WORK INSTRUCTIONS.
Can you copy out every line of the records below word for word, leaving out the pictures?

SUPPLIED INFORMATION.
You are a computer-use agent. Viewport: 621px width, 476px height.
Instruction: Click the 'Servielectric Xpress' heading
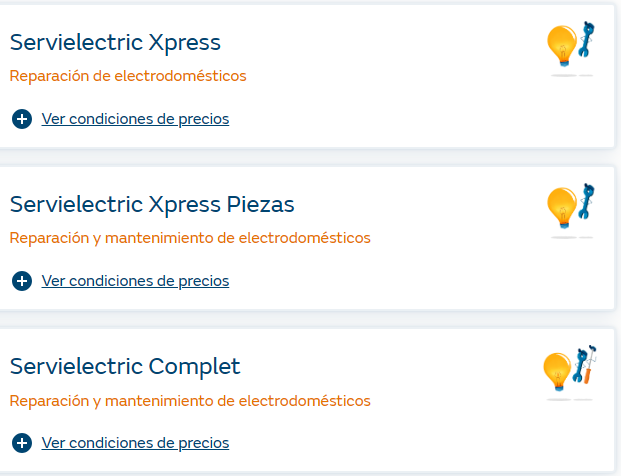click(x=115, y=43)
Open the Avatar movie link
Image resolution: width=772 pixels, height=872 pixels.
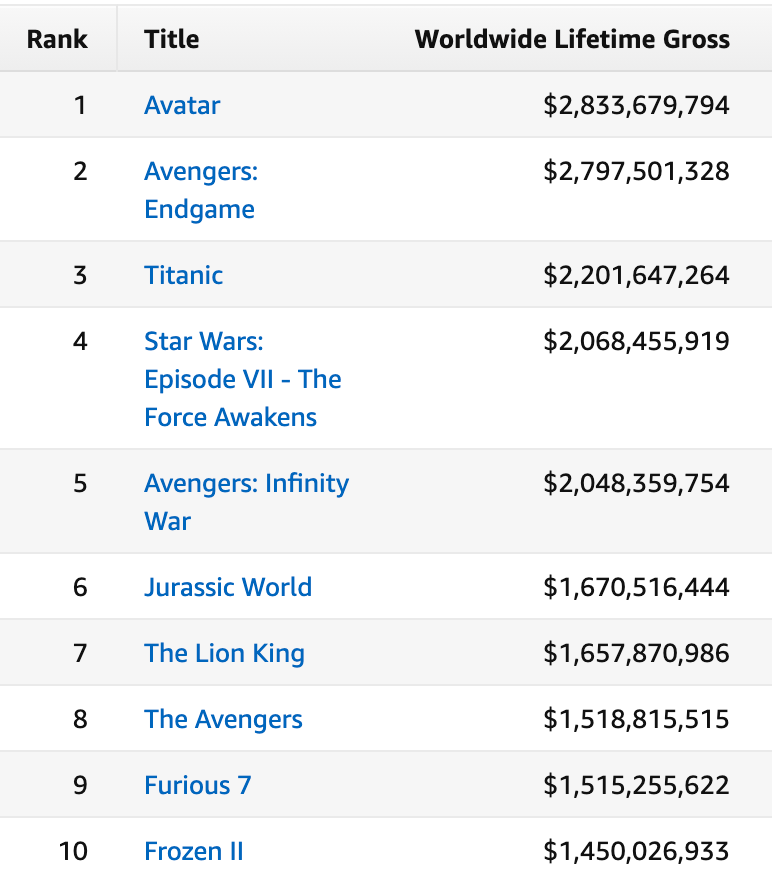[x=182, y=105]
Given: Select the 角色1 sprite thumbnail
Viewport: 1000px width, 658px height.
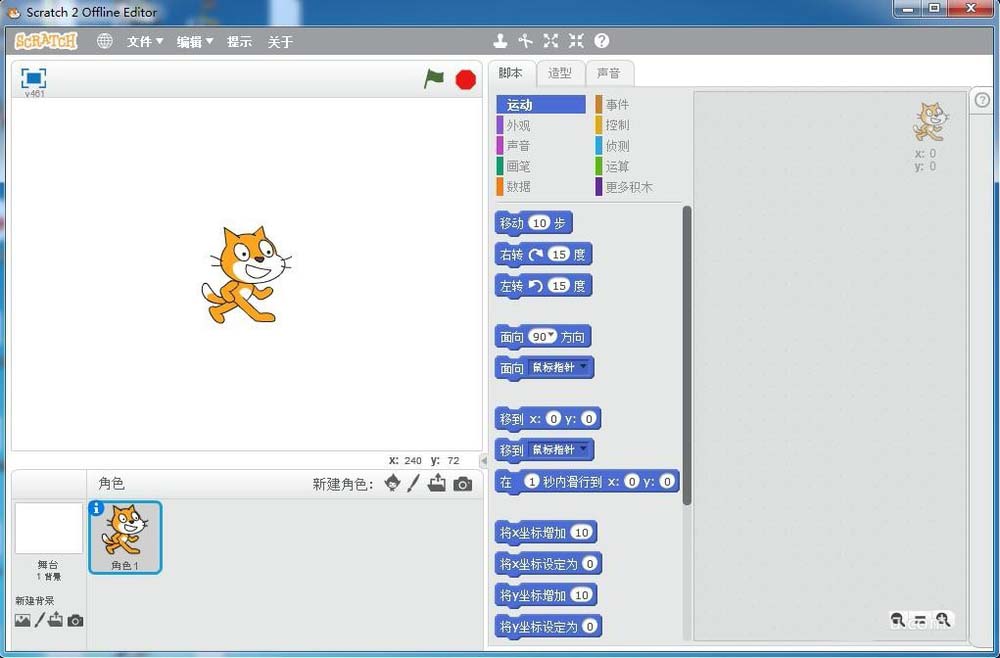Looking at the screenshot, I should click(x=124, y=537).
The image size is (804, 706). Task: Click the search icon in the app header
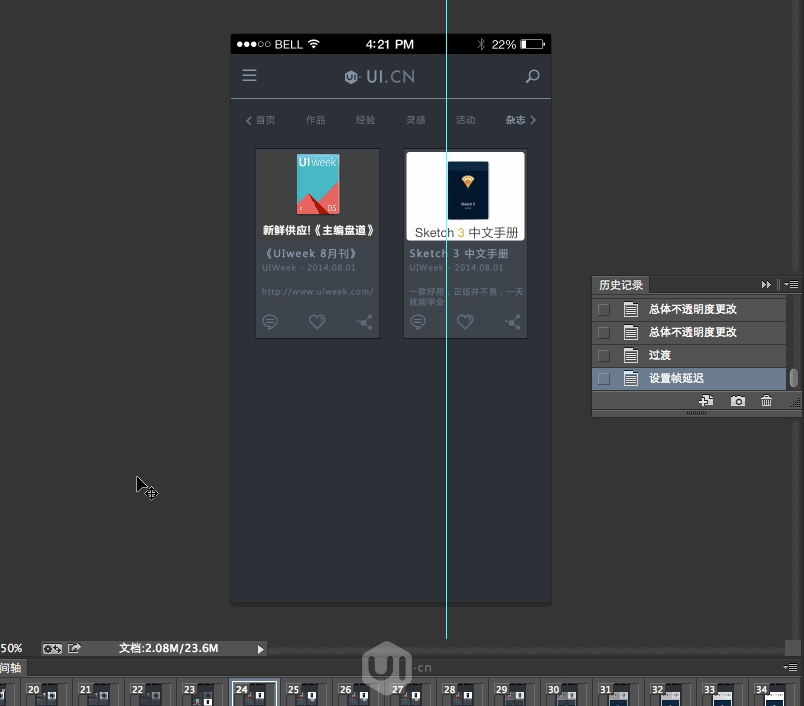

RESPONSE TO THIS TASK.
You are a computer-use agent. Viewport: 621px width, 476px height.
Instruction: Click the 'Servielectric Xpress' heading
click(x=115, y=43)
Open the Avatar movie link
Image resolution: width=772 pixels, height=872 pixels.
[x=182, y=105]
Given: Select the 角色1 sprite thumbnail
Viewport: 1000px width, 658px height.
Looking at the screenshot, I should click(x=124, y=537).
The image size is (804, 706). Task: Click the search icon in the app header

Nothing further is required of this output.